We set background pixels with high confidence, found in the previous stage, to a negative constant ϕ, which is twice the maximum pixel value in our implementation.

The pairwise potentials \( {C}_{ij}^{\mathrm{H}} \) and \( {C}_{ij}^{\mathrm{V}} \) are given by the Canny edge detector:

$$ {C}_{ij}^{\mathrm{H}}=\left\{\begin{array}{ll}0,& {E}_{ij}\wedge \left({I}_{i-1,j}\ge {I}_{ij}\right)\vee {E}_{ij}\wedge \left({I}_{ij}<{I}_{i+1,j}\right)\\ {}\psi, & \mathrm{otherwise}\end{array}\right. $$
(6)
$$ {C}_{ij}^{\mathrm{V}}=\left\{\begin{array}{ll}0,& {E}_{ij}\wedge \left({I}_{i,j-1}\ge {I}_{ij}\right)\vee {E}_{ij}\wedge \left({I}_{ij}<{I}_{i,j+1}\right)\\ {}\psi, & \mathrm{otherwise}\end{array}\right. $$
(7)

where Eij denotes the Canny edges, and non-edge pixels with label mismatch are set to a positive constant ψ. We have noticed that, among all the parameters, the high threshold thigh and the neighbor mismatch penalty ψ are the most important; therefore, we follow the automatic parameter tuning strategy proposed in [29].

3.4 Post-processing

After obtaining the segmentation based on Laplacian energy minimization, we proceed to the post-processing stage to preserve text stroke connectivity and eliminate isolated noise.

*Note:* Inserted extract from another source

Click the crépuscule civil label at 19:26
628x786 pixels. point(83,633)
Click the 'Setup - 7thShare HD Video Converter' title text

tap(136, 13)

Our post-processing algorithm is described in detail below.

3.4.1 Step 1

We perform foreground connected component analysis (CCA) to eliminate isolated noise from document background. The CCA operator scans the binary image and examines each foreground connected component. When it comes to an unlabeled foreground pixel p, we use the flood fill algorithm [54] to label all other pixels in the connected component that contains p. After completing the scan, we count the number of pixels in each connected component and generate a binary image B1 with an area greater than tnoise, where tnoise is the area threshold for isolated noise.

3.4.2 Step 2

We perform background CCA to fill small holes in text strokes, which may preserve text stroke connectivity. Consider using the same CCA framework as described in Step 1, we first apply the binary image complement on B1, and then follow Step 1 to generate a new binary image B2 with an area less than thole, where thole is the area threshold for text stroke holes. The resulting binary image B is

$$ B={B}_1\vee {B}_2 $$
(8)

4 Experimental results and discussion

We have conducted extensive experiments to evaluate the performance of our proposed framework. In this section, we first determined the size of disk-shaped morphological structuring elements, and then quantitatively compared our binarization method with other state-of-the-art segmentation techniques on recent DIBCO and H-DIBCO benchmark datasets.

4.1 Datasets

This study uses nine document image binarization competition datasets from 2009 to 2018, such as DIBCO 2009 [2], 2011 [3], 2013 [4], and 2017 [5] and H-DIBCO 2010 [6], 2012 [7], 2014 [8], 2016 [9], and 2018 [10] benchmark datasets, covering 31 machine-printed and 85 handwritten document images as well as their corresponding ground truth (GT) images. The historical documents in these datasets are originated from the recognition and enrichment of archival documents (READ) project, which contains a variety of collections from the 15th to 19th century. The datasets contain representative document degradation, such as ink bleed through, page smudges, text stroke fading, background texture, and artifacts.

4.2 Evaluation metrics

We adopt evaluation measures used in recent international document image binarization competitions, including FM (F-measure), pFM (pseudo F-measure), PSNR (peak signal-to-noise ratio), NRM (negative rate metric), DRD (distance reciprocal distortion), and MPM (misclassification penalty metric). The first two metrics, namely FM and pFM, reach their best values at 1 and the worst at 0. The PSNR measures how close a binary image to the GT image, so the higher the PSNR value, the better. In contrast to the former three metrics, the binarization performance is better for lower NRM, DRD, and MPM values. Due to space limitations, we omit definitions of those evaluation measures, but readers may refer to [6, 10] for more information.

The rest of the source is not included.